L'ideologia è una pessima idea. Specie quando si devono affrontare dai statistici, che in economia e sociologia sostituiscono (troppo) spesso quelli scientifici.
Una prova arriva da IlSole24Ore, organo
di Confindustria, che riesce a mettere insieme un'operazione
giornalistica meritoria – un dossier sulla ricerca pubblicata dalla
Fondazione Hume – e moltra (troppa) ideologia liberista, con un
divertente effetto “arrampicata sugli specchi”.

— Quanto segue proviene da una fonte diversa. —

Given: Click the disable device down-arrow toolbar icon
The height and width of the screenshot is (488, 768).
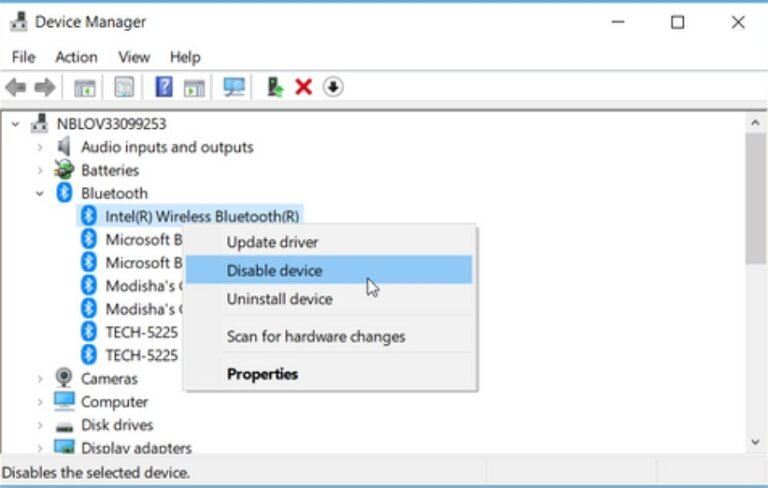Looking at the screenshot, I should [x=333, y=88].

Il tema della ricerca è la diffusione delle diseguaglianze
sociali nel mondo. E i dati della fondazione sono di lettura abbastanza
semplice: c'è stata una riduzione delle diseguaglianze se si parla del
pianeta come un tutto, sono aumentate nei paesi più avanzati, dove la
riconquista dell'egemonia liberale – dopo la stagione delle conquiste di
diritti, salario e welfare degli anni '60 e '70, quando Margaret
Thatcher e Ronald Reagan emersero come i campioni della restaurazione -
ha prodotto una compressione violenta e costante dei livelli di vita e
benessere delle classi popolari. Dal 1982 fino ad oggi.
Ma
così va un po' dappertutto. Da dove arriva dunque la riduzione della
media complessiva? Quasi soltanto dalla Cina, il cui peso specifico
nell'economia globale è andata aumentando a passo di carica pur mettendo
in atto una redistribuzione interna del reddito (aumentata negli ultimi
anni) tale da diminuire in modo significativo le disparità, anche in
presenza di un numero crescente di multimiliardari. Un aiuto è arrivato
anche dall'America Latina, dove l'alleanza dell'Alba ha permesso alla
quasi totalità dei paesi (meno Colombia, Perù e Cile) di gestire in modo
più equilibrato e giusto le proprie risorse, preoccupandosi un po' di
più delle rispettive popolazioni e un po' meno dei profitti per le
multinazionali.
Un'altra
parte rilevante della ricerca riguarda il ruolo delle diseguaglianze
sulla crescita economica. L'ideologia liberista predica che le
diseguaglianze spingono a “competere”, quindi ad aumentare i livelli di
produttività e dunque anche l'aumento della ricchezza prodotta. Gli
studi più attenti (addirittura del Fondo Monetario Internazionale)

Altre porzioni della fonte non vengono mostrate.